Well, no. Fertilizing and stubble burning doesn't necessarily run down the organic matter in the soil. Fertilizing properly, with proper nutrient balance and timing, hugely increases it. Stubble burning can increase it too, but it is an indirect effect on some soils resulting from PH change from the ashes produced. Ploughing stubble in might have even more direct benefit, but ploughing causes massive outgassing from the soil and so a net loss in soil organic matter. It's important to understand that every agronomic method can be done poorly, or done at the wrong time, or to excess etc. and so have negative impacts on soil carbon.

But the general idea that soil has the capacity to sequester massive amounts of carbon - enough to counteract fossil emissions - is valid. It's a matter of technique.

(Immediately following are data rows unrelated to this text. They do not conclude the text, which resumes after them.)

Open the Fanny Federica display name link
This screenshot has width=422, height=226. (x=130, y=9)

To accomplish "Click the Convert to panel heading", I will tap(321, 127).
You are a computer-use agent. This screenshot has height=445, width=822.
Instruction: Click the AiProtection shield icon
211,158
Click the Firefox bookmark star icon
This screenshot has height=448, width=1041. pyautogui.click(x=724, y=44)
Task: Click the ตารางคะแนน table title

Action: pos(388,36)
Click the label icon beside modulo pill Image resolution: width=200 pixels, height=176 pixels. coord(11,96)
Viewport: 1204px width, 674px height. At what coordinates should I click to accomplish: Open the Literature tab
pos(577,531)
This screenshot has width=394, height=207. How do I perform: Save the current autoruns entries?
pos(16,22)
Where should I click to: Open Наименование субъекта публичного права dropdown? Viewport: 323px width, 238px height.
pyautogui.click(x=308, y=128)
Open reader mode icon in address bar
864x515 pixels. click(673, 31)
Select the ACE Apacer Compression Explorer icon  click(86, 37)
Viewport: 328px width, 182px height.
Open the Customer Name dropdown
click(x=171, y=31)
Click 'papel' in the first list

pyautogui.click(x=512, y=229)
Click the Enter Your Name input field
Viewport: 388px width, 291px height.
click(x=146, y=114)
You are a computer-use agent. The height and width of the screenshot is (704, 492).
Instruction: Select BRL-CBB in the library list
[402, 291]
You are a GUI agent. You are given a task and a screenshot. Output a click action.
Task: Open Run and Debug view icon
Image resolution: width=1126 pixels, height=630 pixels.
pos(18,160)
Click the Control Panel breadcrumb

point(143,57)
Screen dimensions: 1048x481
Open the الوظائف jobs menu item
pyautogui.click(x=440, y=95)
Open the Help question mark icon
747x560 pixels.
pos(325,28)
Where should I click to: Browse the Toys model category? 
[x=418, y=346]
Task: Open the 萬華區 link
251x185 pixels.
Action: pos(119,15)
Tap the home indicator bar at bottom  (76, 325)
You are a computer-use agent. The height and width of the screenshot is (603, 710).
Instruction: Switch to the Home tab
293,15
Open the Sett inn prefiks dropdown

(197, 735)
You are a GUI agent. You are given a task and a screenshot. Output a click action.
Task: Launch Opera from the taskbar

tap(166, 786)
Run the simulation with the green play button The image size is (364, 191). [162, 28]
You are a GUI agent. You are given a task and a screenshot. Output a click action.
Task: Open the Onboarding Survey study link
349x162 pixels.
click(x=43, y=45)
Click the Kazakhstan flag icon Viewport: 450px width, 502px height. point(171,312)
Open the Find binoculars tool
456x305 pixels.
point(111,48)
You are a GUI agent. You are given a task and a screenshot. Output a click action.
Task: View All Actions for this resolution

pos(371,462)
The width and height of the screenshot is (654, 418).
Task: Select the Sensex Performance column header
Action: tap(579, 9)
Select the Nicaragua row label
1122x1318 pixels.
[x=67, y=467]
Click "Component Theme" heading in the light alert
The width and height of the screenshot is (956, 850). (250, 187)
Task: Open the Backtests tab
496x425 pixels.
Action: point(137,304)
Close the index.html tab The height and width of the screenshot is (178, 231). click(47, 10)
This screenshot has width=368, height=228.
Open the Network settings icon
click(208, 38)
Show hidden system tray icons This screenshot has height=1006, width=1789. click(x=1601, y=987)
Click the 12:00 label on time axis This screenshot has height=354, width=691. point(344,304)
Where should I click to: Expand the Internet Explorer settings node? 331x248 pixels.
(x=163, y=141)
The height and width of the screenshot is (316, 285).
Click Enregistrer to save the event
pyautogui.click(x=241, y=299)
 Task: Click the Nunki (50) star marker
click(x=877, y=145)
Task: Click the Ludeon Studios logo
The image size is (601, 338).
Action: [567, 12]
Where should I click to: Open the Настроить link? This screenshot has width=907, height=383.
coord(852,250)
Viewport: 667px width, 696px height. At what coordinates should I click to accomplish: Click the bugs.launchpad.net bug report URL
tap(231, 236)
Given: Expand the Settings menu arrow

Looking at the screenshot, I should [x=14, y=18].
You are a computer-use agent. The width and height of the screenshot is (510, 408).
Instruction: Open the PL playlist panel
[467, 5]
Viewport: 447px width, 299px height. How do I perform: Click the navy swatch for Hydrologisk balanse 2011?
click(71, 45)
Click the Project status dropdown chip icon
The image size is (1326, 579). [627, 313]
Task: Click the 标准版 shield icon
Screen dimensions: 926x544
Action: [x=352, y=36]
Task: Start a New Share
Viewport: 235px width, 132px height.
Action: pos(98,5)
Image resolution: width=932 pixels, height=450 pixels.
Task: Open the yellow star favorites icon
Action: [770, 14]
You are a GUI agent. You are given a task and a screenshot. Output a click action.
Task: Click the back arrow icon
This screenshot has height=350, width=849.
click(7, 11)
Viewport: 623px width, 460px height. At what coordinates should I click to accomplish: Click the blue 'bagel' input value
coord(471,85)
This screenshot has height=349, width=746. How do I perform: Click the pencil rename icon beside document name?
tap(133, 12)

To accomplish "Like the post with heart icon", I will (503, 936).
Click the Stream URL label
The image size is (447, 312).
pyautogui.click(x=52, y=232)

[Soil carbon can be restored] by actively mimicking nature and thereby allowing natural cycles to reinvigorate. Arid and semi-arid grazing lands co-evolved with massive herds of grazing animals that were kept bunched up by the presence of pack-hunting predators. When humans removed these predators and fenced in the animals we severely disrupted this natural behaviour leading directly to desertification and massive release of soil carbon into atmospheric circulation. The process that actually removes CO2 from atmospheric circulation is photosynthesis.
This is half sensible and half mythical. It is true that good grazing management leverages herd behavior for the benefit of the animals, and the grasses and forbs. But what is emulated by these practices is migration. On open range herds will move continually. They'll graze, trample and foul an area then move on to fresh pastures, and not return until the land has recovered. They can't do that if they are "set stocked" in a fenced area. However, if the fenced area is further divided into paddocks and the animals move from one to another in emulation of migration, the same thing happens on a smaller scale as with the massive wild herds of yore.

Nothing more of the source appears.